Last night my mom slept over with me in the hospital and I am pretty sure she took some embarrassing pictures of me making unladylike-drugged-out faces. Today my sister and her boyfriend came to visit, and tonight my dad is coming to stay over.

Tuesday, July 5, 2011

im ok

i woke up from srgert and im ok. i sleep and then open one eye and sleeop.cthis surgery is easier.  but im still tired. i vant see my  stkma holwm bwcayse there is a bandage. it hutys so much

Monday, July 4, 2011

Surgery #2 in Sight (Graphic stoma picture alert. Beware)

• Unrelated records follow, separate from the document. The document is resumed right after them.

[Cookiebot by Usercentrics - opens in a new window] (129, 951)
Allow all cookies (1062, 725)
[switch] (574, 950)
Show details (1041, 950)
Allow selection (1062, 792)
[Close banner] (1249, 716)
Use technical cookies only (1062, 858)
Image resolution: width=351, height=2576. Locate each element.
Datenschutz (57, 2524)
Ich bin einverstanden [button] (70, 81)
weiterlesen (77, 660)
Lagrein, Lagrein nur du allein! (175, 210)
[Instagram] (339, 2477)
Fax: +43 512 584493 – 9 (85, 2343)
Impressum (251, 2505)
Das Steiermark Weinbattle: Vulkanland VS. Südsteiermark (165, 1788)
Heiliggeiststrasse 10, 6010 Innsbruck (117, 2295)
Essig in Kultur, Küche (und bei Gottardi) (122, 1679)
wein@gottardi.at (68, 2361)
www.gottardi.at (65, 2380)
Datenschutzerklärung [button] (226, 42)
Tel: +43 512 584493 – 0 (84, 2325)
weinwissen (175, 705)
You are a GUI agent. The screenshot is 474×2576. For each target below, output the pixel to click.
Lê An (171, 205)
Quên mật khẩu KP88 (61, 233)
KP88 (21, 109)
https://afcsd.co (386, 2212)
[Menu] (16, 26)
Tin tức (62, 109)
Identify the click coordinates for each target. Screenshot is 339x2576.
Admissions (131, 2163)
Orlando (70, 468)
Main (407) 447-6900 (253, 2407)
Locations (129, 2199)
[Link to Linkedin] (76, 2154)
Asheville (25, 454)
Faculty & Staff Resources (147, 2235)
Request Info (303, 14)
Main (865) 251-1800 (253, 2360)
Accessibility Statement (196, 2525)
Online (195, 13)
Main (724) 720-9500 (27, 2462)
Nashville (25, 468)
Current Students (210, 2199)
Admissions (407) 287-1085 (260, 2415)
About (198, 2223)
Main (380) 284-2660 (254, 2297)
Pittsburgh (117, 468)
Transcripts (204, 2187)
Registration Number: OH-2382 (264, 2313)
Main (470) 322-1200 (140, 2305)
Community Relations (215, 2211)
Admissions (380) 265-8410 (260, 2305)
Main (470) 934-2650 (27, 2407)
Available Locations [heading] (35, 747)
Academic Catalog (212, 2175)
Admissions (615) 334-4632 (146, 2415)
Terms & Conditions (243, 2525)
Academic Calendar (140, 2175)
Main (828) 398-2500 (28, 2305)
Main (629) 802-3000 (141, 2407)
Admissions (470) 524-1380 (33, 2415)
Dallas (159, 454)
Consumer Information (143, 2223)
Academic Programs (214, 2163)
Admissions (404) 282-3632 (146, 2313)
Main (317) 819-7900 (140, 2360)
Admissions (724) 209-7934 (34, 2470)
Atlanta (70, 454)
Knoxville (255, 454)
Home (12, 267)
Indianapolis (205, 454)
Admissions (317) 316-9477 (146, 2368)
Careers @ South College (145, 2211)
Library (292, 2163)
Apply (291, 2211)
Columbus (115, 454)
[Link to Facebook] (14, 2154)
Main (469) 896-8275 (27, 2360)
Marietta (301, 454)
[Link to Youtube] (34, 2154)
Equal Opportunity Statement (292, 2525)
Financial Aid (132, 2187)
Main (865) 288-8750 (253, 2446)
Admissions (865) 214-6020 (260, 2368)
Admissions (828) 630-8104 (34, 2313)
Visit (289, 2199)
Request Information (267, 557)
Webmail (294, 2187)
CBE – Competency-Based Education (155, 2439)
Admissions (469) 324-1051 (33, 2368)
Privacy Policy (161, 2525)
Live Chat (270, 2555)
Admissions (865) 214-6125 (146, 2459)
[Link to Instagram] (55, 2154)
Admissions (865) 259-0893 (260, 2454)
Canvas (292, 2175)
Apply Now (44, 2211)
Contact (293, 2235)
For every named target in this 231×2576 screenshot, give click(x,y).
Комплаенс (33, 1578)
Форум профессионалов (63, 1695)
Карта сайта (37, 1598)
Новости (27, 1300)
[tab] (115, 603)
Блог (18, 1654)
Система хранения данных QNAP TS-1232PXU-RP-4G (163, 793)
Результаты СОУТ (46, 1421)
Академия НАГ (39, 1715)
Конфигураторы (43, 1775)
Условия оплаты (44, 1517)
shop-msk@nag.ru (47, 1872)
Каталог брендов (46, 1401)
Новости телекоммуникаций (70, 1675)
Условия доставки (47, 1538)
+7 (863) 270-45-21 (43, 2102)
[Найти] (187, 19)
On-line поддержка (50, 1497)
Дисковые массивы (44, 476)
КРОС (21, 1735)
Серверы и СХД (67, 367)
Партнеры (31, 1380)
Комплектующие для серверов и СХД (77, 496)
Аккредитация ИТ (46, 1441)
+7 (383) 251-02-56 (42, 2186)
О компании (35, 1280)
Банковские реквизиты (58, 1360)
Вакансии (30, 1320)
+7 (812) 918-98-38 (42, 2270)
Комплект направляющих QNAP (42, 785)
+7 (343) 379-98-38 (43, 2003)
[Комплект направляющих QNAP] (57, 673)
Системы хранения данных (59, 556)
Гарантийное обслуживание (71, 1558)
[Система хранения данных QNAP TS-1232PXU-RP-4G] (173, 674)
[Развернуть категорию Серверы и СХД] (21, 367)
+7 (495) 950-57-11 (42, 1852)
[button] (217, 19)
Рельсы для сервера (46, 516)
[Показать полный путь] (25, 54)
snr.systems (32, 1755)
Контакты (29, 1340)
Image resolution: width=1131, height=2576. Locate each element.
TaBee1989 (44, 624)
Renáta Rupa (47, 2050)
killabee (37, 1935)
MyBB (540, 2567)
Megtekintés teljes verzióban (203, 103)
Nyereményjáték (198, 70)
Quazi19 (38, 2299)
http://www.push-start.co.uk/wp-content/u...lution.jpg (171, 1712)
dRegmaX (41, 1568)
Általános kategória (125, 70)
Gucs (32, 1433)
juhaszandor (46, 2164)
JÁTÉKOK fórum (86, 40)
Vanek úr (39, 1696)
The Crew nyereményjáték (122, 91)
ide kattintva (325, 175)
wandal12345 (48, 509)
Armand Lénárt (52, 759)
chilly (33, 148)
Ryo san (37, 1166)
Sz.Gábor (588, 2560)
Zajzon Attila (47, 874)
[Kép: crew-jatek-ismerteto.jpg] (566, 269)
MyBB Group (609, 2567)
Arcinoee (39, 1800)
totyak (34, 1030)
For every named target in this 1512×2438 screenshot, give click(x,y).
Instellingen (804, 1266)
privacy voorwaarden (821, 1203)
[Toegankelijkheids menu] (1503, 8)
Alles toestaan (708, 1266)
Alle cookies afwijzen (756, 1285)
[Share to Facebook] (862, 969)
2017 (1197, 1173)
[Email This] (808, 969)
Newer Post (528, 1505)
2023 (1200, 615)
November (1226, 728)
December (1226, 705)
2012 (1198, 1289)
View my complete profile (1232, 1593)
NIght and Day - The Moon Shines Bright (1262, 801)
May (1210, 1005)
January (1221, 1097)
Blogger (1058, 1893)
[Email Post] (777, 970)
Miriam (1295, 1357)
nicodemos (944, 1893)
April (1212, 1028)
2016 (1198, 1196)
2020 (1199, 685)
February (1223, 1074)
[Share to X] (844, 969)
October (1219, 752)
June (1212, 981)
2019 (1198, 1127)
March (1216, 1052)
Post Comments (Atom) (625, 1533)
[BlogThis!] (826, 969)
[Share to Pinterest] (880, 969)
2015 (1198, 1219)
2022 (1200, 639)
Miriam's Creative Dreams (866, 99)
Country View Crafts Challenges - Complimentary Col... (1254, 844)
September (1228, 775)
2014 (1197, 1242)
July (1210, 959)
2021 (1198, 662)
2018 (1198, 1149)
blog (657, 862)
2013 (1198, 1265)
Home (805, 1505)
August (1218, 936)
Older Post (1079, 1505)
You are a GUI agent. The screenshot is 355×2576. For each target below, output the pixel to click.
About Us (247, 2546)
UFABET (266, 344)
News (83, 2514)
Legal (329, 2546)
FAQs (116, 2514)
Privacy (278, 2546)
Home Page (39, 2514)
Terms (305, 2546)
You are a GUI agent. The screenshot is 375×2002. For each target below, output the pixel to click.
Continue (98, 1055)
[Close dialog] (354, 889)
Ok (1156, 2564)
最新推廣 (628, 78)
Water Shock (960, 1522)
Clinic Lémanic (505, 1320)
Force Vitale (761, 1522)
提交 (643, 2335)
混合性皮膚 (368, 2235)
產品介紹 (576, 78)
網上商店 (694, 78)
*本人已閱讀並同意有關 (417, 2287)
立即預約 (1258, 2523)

Tomorrow, at a whopping 108 pounds, I will head to the hospital for my second surgery, when the surgeons will put my stoma (the cuff of my upper intestine stitched to my stomach) back inside and reconnect my digestive tract. I am pretty excited to get rid of my stoma, as much as I love it (not).
Today I have been on a jello and popsicle diet. This morning, just for fun, my upper intestine decided to have one last blockage. After I had thrown up enough times, I felt a little better. Still, I've been told before that I should go to the ER if I throw up during a blockage. I spoke with my surgeon and she told me that if I could manage to keep liquids down, I didn't have to go (otherwise, dehydration would be a problem). And in the event I did, I should skip the ER and check right in to the hospital, where I would stay until surgery. As usual, I drank a lot of water, and since I'm not supposed to eat anyway today, I was already on a liquid diet. Luckily, my upper intestine quieted down and I got to spend the day sleeping instead!


My recovery process in the hospital will probably be like this: Tuesday and Wednesday I will be on high levels of pain killers so I won't remember much. Hopefully I can get a morphine post in there. Thursday I will be given control of my painkillers, which will be at lower levels, and I will be given jello to eat. Friday I will move on to pudding and cream of wheat. Saturday I will be given plain foods like plain pasta and plain turkey. I will probably leave the hospital Saturday, Sunday or Monday. 


Important items I am bringing to the hospital:
-Game of Thrones: the book..so excited!! I've been saving it
-Bop-it
-Growable cat
-Phone so I can call people and have memorable conversations with them that I will not remember
-Camera so that I can document my scar from day one
-Toy truck
-Superman pants for good luck
-Computer so I can watch movies, such as Planet Earth (the snow leopard chase scene is out of this world!) and write posts under the influence for posterity
-Sudoku
-Crossword puzzles


Here is a picture of what my stoma looked like a couple days ago.


This is not a parasite from a scifi movie. Also, the shadows are from a tree shading the window. 



The white powder is stoma powder, which I put on the skin around my stoma because it gets really irritated. The lower intestine takes out digestive enzymes, and since I don't have my lower intestine anymore, whatever comes out of my stoma essentially eats my skin if it touches it. I have to be very careful to place the adhesive bag in the right place, or else my skin hurts whenever I move. You can see that the color of the stoma is pretty similar to the inside of someone's mouth. Any guesses as to why? The same tissue lines the entire digestive tract (mouth included). RIP Stoma, it's been a wild ride!